§ How to complete this task:
Extract, from the listing that follows, each line containing the word "agent".
:::
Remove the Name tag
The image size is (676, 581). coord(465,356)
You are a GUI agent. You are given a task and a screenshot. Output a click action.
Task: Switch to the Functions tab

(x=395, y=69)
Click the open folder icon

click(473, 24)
:::
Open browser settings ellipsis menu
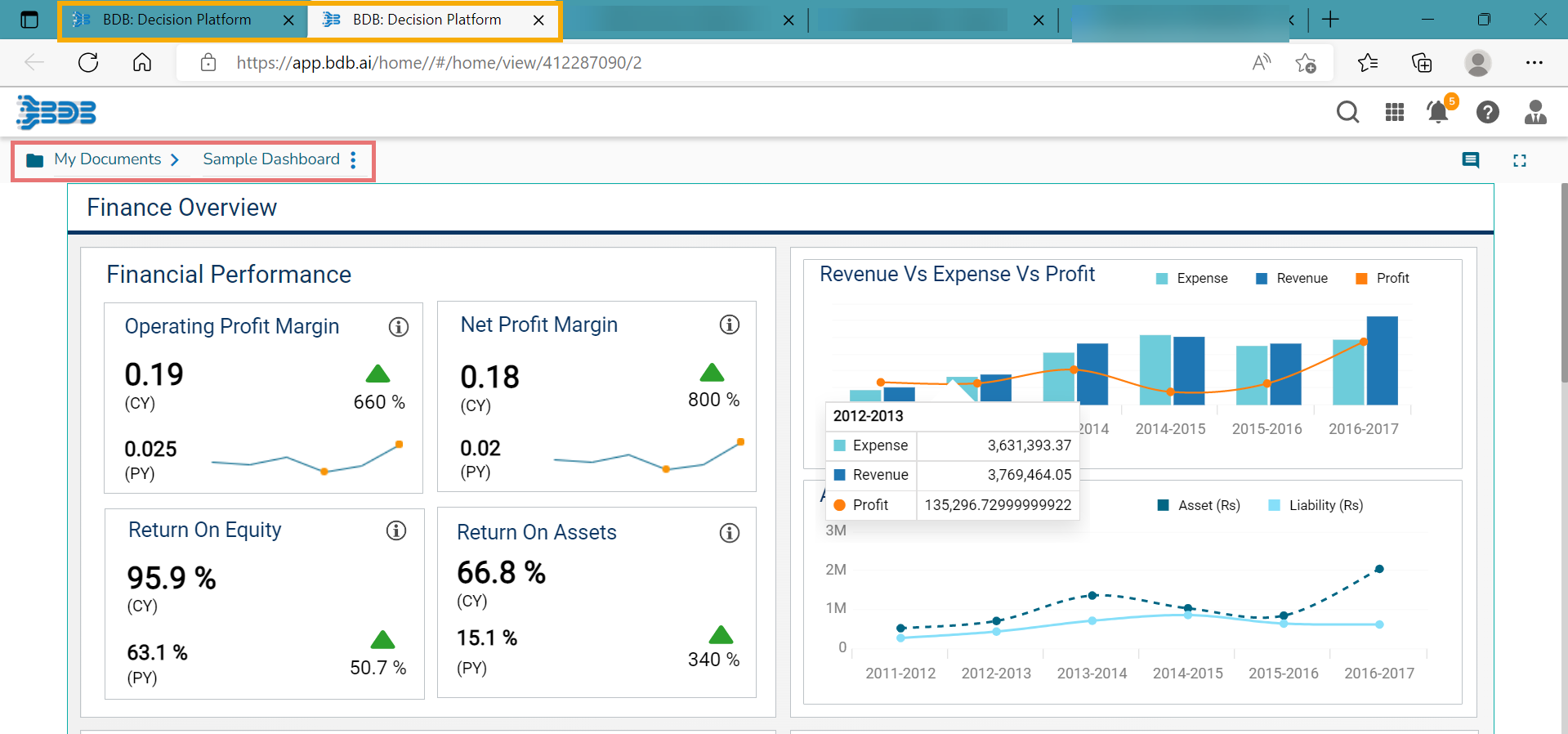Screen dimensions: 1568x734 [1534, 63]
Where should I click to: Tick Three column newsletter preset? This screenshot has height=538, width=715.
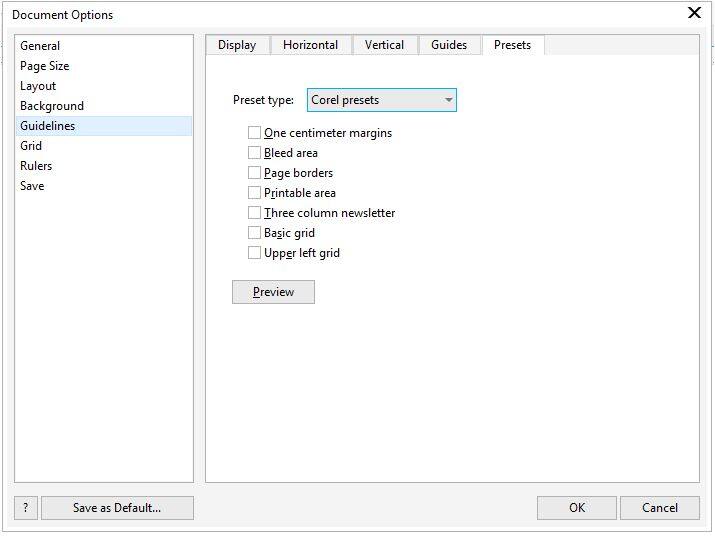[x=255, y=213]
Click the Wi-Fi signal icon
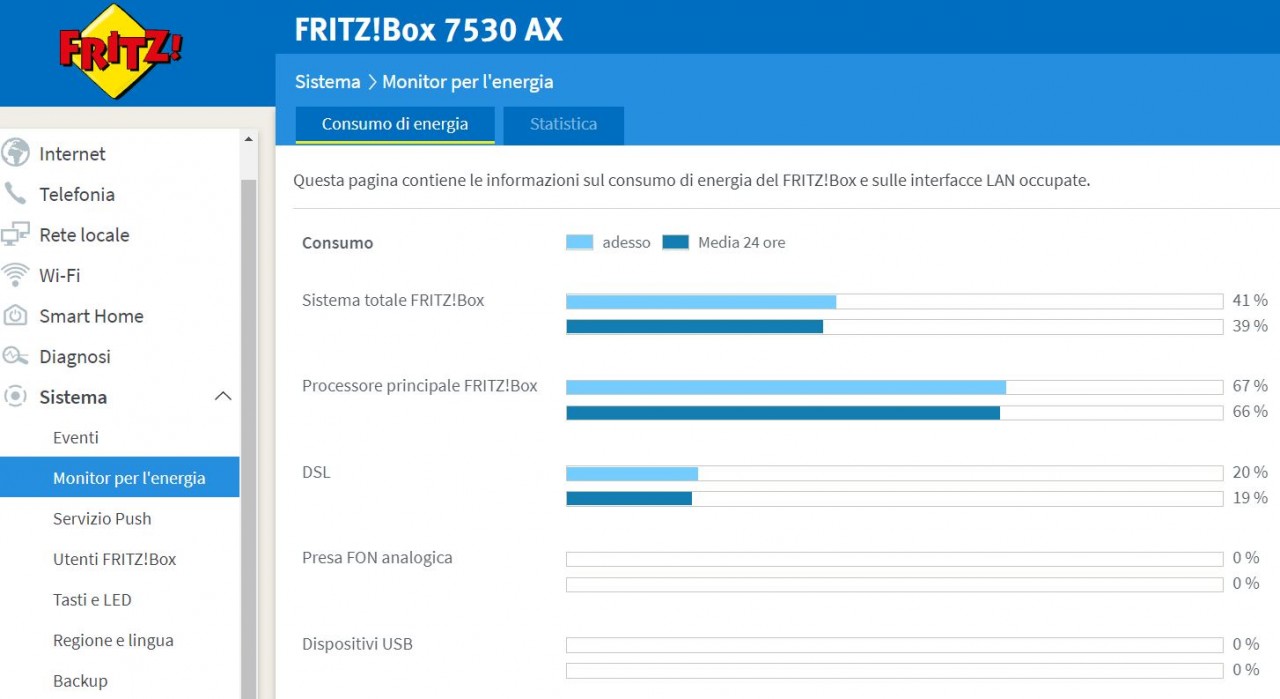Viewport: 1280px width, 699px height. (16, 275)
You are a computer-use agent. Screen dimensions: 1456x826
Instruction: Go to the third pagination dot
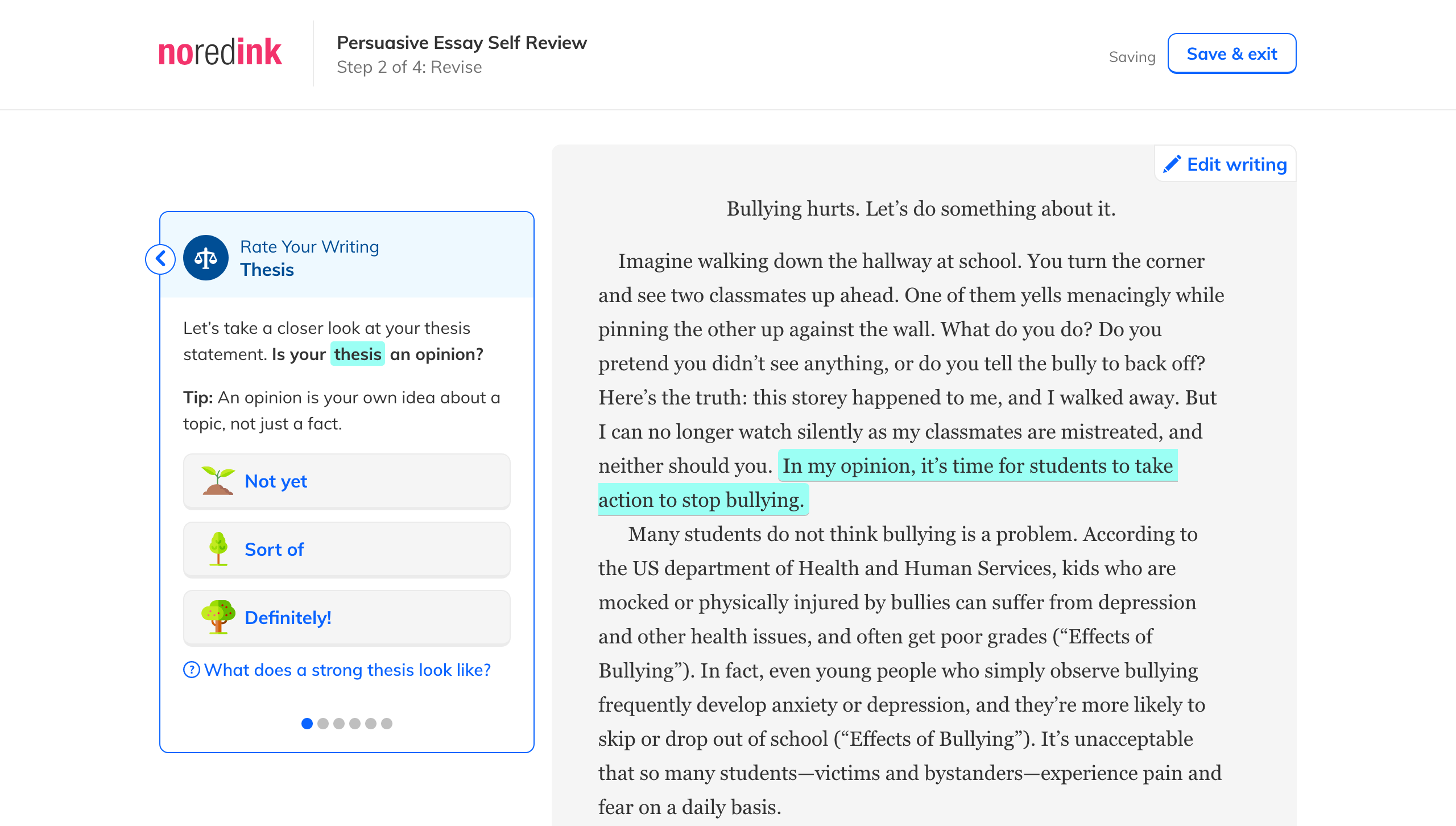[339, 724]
:::
§ Output for this task:
You are a GUI agent. You are given a task and a screenshot. Output a click action.
You are a computer-use agent. Screen dimensions: 1456x826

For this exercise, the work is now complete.